Abstract
Background
Patient outcomes are influenced by many confounding factors peri-operatively, including the type of surgery, anaesthesia, transfusion, and immune competence. We have previously demonstrated (in-vitro) that compared to allogeneic blood transfusion (ABT), intraoperative cell salvage (ICS) improves immune competence. The peri-operative immune response is complex. Altered or impaired immune responses may predispose patients to develop adverse outcomes (i.e., post-operative wound infection, pneumonia, urinary tract infection etc.) Surgical patients may develop infection, even without the confirmed presence of a definite microbiological pathogen. With all these factors in mind it is important to consider changes in immune cell numbers (and sub-populations) and functional capacity during peri-operative transfusion.
Methods
In this TRIMICS-Cell (Transfusion Related Immune Modulation and Intraoperative Cell Salvage-Cell numbers) study (n = 17, October 2018-November 2019) we prioritized and analysed peri-operative changes in the number and proportions of immune cell populations and sub-populations (B cells (CD20+), NK (natural killer) cells (CD56+), monocytes (CD14+), T cells (total CD3+ and sub-populations: T helper cells (CD4+), cytotoxic T cells (CD8+), effector T cells (CD4+ CD127+), activated effector T cells (CD4+ CD25+ CD127+) and regulatory T cells (CD4+ CD25+ CD127-)), plasmacytoid dendritic cells (pDC; Lineage-, HLA-DR+, CD11c-, CD123+), classical dendritic cell (cDC) (Lineage-, HLA-DR+, CD11c+), and cDC activation (Lineage-, HLA-DR+, CD11c+), co-stimulatory/adhesion molecules and pDC (CD9+, CD38+, CD80+, CD83+, CD86+, CD123+).

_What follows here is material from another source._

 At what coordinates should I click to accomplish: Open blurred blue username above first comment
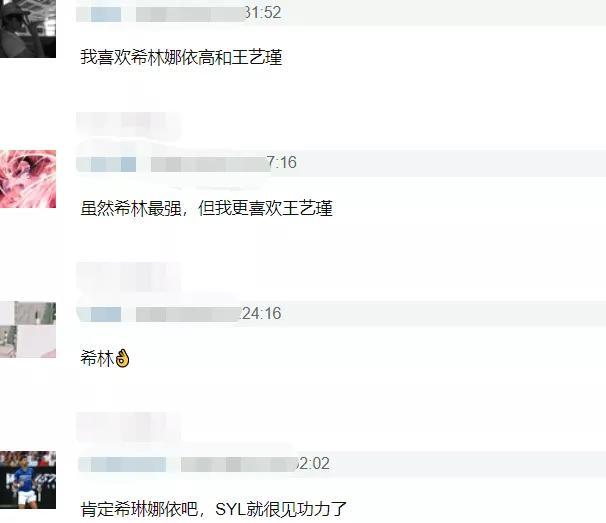click(99, 14)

Firstly we analysed the whole cohort of study patients and secondly according to the relevant transfusion modality (i.e., three study groups: those who received no transfusion, received ICS only (ICS), or both ICS and allogeneic packed red blood cells (pRBC) (ICS&RBC)), during major orthopaedic surgery.
Results
For the whole study cohort (all patients), changes in immune cell populations were significant: leucocytes and specifically neutrophils increased post-operatively, returning towards pre-operative numbers by 48h post-operatively (48h), and lymphocytes reduced post-operatively returning to pre-operative numbers by 48h. When considering transfusion modalities, there were no significant peri-operative changes in the no transfusion group for all immune cell populations studied (cell numbers and proportions (%)). Significant changes in cell population numbers (i.e., leucocytes, neutrophils and lymphocytes) were identified in both transfused groups (ICS and ICS&RBC). Considering all patients, changes in immune cell sub-populations (NK cells, monocytes, B cells, T cells and DCs) and functional characteristics (e.g., co-stimulation markers, adhesion, activation, and regulation) were significant peri-operatively and when considering transfusion modalities. Interestingly DC numbers and functional capacity were specifically altered following ICS compared to ICS&RBC and pDCs were relatively preserved post-operatively following ICS.
Conclusion
A transient peri-operative alteration with recovery towards pre-operative numbers by 48h post-surgery was demonstrated for many immune cell populations and sub-populations throughout. Immune cell sub-populations and functional characteristics were similar peri-operatively in those who received no transfusion but changed significantly following ICS and ICS&RBC. Interesting changes that require future study are a post-operative monocyte increase in the ICS&RBC group, changes in cDC considering transfusion modalities, and possibly preserved pDC numbers post-operatively following ICS. Future studies to assess changes in immune cell sub-populations, especially during peri-operative transfusion, while considering post-operative adverse outcomes, is recommended.
Funder
National Blood Authority
Australian and New Zealand College of Anaesthetists
Publisher
Public Library of Science (PLoS)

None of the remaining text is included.